Now many of these urban highways are crumbling, and a groundswell has emerged in cities nationwide to tear them down. There are 30 local, citizen-led campaigns to convince officials to remove highways, according to Ben Crowther, who leads the “highways to boulevards” program at the Congress for New Urbanism, a think tank devoted to walkable urban environments. A Senate bill introduced last year called for $10 billion to be spent on urban highway removals. Even Detroit, perhaps the most car-dominated US city, is considering removing a stretch of highway.
“Now more than ever, in the age of Covid, people are rethinking how streets and the infrastructure around them serves the people who live in cities,” Crowther told CNN Business.
Activists see highway removal projects as playing a role in racial justice, and making some sort of amends for families displaced decades ago, like Camara’s.
(Excerpt) Read more at channel3000.com ...
PING!
Just another way to weaken the United States, fund leftists, and discriminate against rural Americans.
"But we are going to spend tens of billions of dollars to renovate them in the new bill in congress."
"Highways are all racist! Spend the money on local social programs for people of color."
Don't you just love it?
Our drivers Hate going through Shreveport - that is usually the last load taken. Even the guys from the South say the place is too damn dangerous.
Pretty easy decision.
Everything is racist, from Wonderbread to my very existance as a White man.
Got it? Highways are racist. Why do they call it “blacktop?”
Its obvious, isn’t it? to oppress people of color
I-375 from I-75 to Jefferson Avenue in Detroit doesn’t serve any real good purpose. It would open up a lot of real estate. They could put Hastings Street back in and open some jazz and blues venues - maybe a hotel or two.

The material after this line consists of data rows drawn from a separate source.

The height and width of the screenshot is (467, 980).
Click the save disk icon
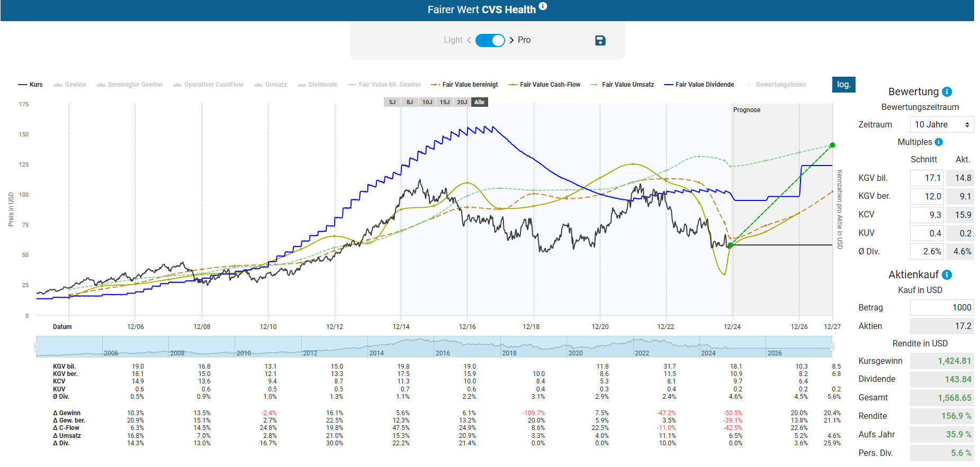click(600, 41)
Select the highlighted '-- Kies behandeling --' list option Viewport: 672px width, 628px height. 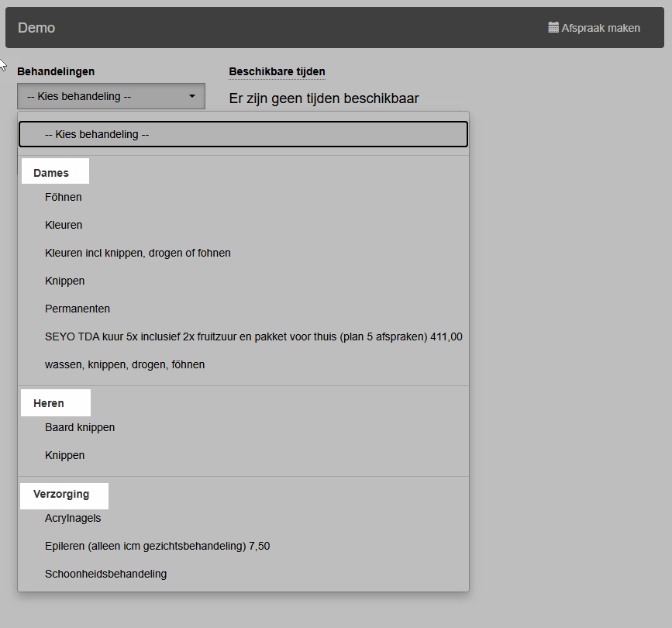coord(243,134)
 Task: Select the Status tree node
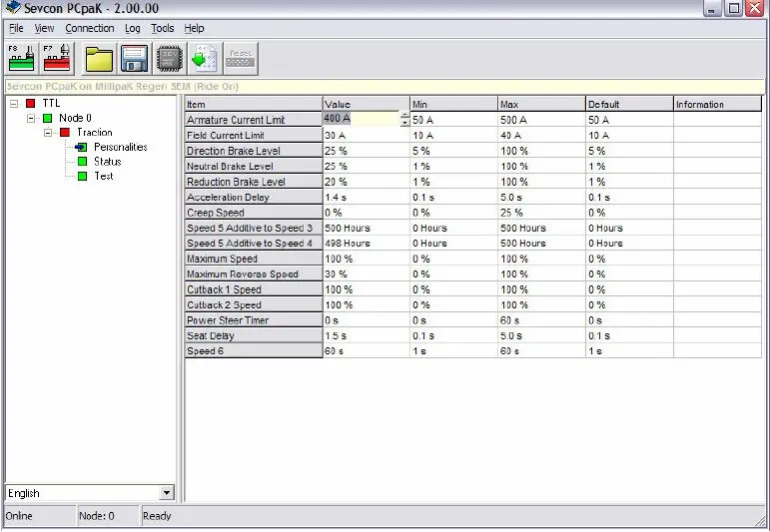[108, 162]
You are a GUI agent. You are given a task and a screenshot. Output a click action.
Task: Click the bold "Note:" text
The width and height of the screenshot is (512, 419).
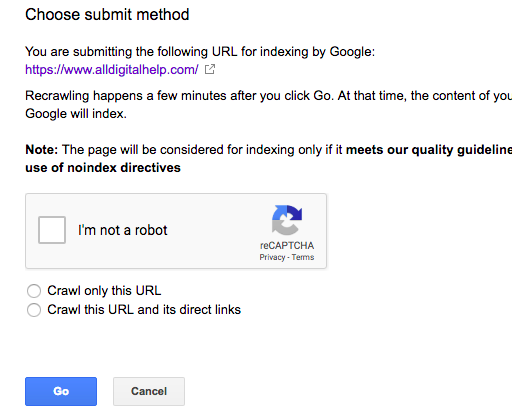tap(42, 150)
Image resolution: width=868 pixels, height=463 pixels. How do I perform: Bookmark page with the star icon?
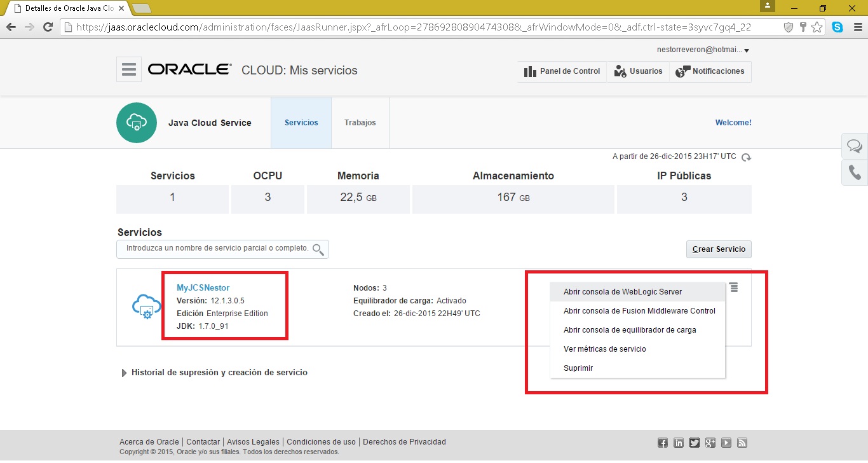point(817,27)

When the Mass Pike,I 90,was completed it went through affluent towns.....some people wat to make a racial issue about everything.....I am so sick of it.
..
“Now more than ever, in the age of Covid, people are rethinking how streets and the infrastructure around them serves the people who live in cities,”

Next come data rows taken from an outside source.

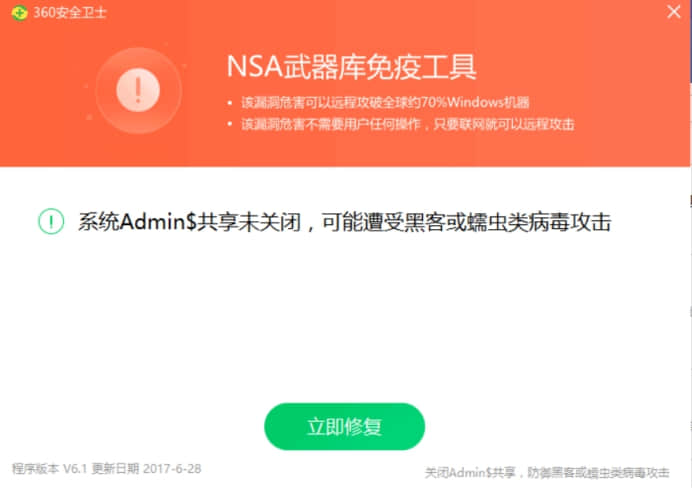Click the empty white area below the warning message
The width and height of the screenshot is (692, 488).
coord(344,318)
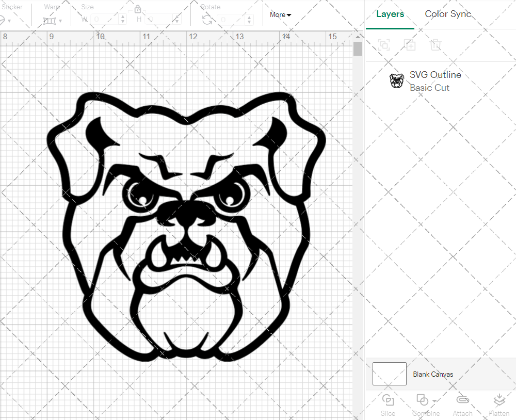516x420 pixels.
Task: Switch to the Color Sync tab
Action: [448, 14]
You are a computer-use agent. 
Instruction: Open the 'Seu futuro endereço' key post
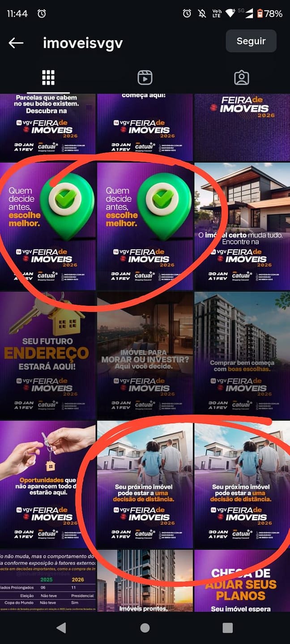pos(48,355)

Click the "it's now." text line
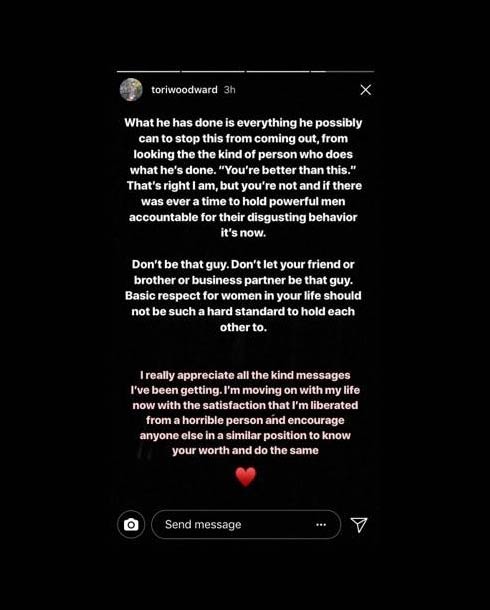pos(243,233)
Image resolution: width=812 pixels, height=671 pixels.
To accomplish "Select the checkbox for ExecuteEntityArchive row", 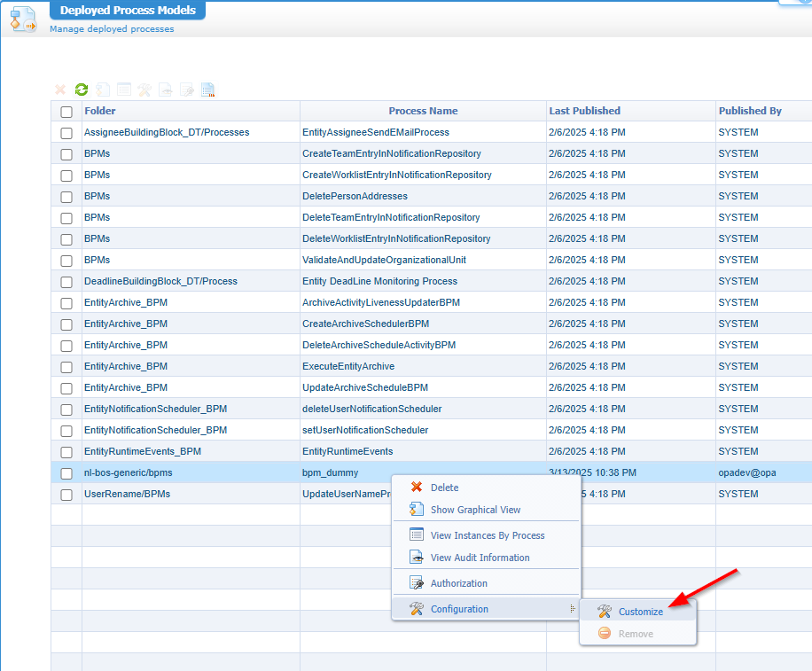I will 66,367.
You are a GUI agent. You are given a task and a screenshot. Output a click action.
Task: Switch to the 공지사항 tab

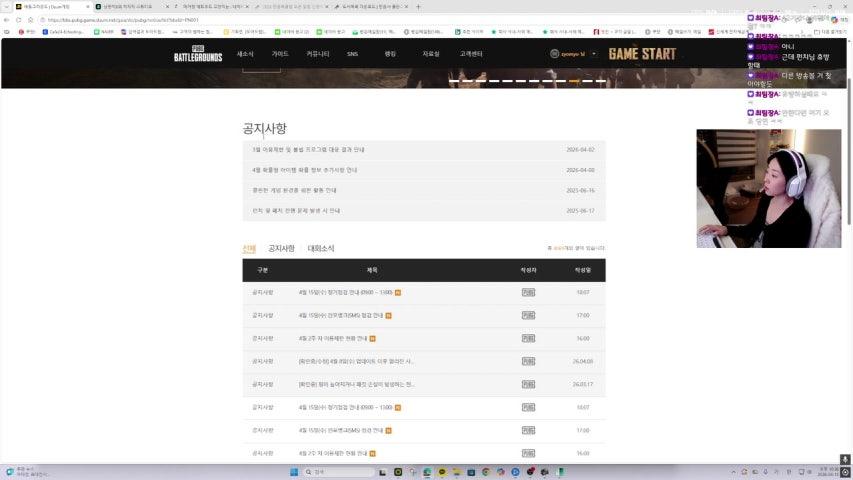coord(281,248)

6 lanes out in every direction and only 2 lanes in.
I thought that the 2020 riots and COVID had put a stake in the heart of the new urbanism. Detroit could get by with a dirt road just so long as I-275 and I-696 survive.
No kidding, enough is enough.
How ‘bout let the locals decide?
Yeah. They bulldozed plenty of white neighborhoods too. More than Blacks.
Yeah let’s see them tearing down Martin Luther King boulevard in some of these hellholes.
I think we’ve seen peak traffic. Telecommuting, virtual shopping, robotaxis, fine grained mass transit, etc. will cause reduced traffic in many, many ways.
More grift for the NGOs.
"White homes" were bulldozed in the 1960s for the Long Island Expressway and Cross-Bronx Expressway and many other roads. What utter bullshit.
I wonder what happened to Camera’s brothers, Microwave and Clock?